What the exercise asks – Rewrite the lines of the material below that start at the line containing "How do I perform: Open" and end at the line containing "click(x=72, y=50)", both included, keeping the requests and scaling every coordinate in the answers by 1.25, with each result rounded to a whole number and halves rounded up.

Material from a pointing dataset
━━━━━━━━

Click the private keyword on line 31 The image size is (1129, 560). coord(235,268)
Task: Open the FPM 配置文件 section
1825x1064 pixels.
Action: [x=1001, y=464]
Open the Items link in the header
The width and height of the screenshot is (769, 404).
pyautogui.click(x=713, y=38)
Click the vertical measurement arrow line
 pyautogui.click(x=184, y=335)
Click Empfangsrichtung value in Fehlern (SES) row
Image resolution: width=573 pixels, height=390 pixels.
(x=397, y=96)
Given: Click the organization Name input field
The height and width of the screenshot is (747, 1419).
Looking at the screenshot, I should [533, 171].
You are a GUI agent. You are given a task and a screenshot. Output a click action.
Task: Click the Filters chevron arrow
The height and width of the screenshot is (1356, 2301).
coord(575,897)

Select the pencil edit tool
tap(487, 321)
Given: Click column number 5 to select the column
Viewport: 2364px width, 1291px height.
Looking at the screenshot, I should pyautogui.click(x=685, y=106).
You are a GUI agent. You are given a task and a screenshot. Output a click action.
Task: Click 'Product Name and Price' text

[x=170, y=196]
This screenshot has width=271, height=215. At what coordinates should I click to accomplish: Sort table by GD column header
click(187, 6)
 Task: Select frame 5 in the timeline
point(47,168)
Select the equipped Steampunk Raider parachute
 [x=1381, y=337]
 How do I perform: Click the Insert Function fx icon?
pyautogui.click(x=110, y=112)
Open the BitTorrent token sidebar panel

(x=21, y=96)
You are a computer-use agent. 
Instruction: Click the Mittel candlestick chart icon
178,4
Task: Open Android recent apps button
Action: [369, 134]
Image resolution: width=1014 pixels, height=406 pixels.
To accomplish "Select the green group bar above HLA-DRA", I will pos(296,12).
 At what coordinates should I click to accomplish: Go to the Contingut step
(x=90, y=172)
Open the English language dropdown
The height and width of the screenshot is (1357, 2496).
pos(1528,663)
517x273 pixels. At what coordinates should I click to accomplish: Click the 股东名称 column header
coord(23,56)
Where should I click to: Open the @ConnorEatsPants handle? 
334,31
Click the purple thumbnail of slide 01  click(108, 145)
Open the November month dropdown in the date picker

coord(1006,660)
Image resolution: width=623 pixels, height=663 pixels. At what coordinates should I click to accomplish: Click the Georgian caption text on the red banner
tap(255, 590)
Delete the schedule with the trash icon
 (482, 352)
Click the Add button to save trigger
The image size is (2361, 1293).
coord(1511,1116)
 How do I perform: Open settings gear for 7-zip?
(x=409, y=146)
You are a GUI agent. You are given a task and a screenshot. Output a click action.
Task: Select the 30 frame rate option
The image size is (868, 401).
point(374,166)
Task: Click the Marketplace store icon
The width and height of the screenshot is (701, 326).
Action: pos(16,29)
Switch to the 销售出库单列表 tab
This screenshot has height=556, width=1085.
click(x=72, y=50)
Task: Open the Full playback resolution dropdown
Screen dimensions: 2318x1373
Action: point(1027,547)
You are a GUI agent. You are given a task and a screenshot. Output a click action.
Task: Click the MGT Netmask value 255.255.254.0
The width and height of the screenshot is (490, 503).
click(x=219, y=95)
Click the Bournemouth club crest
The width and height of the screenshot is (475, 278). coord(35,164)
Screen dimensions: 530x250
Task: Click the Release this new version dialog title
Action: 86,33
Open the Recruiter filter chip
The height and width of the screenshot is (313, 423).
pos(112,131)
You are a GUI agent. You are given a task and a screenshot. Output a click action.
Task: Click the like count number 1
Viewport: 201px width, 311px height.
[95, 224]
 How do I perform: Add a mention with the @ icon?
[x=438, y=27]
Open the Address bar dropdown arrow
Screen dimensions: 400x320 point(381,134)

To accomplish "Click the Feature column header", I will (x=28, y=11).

━━━━━━━━

Response for this exercise –
 How do I perform: Open settings gear for 7-zip?
(x=511, y=183)
You are a GUI agent. You are given a task and a screenshot. Output a click action.
Task: Select the 30 frame rate option
The image size is (868, 401).
point(468,208)
Task: Click the Marketplace store icon
The width and height of the screenshot is (701, 326).
Action: pos(20,36)
Switch to the 销售出库单列表 tab
This screenshot has height=556, width=1085.
click(x=90, y=63)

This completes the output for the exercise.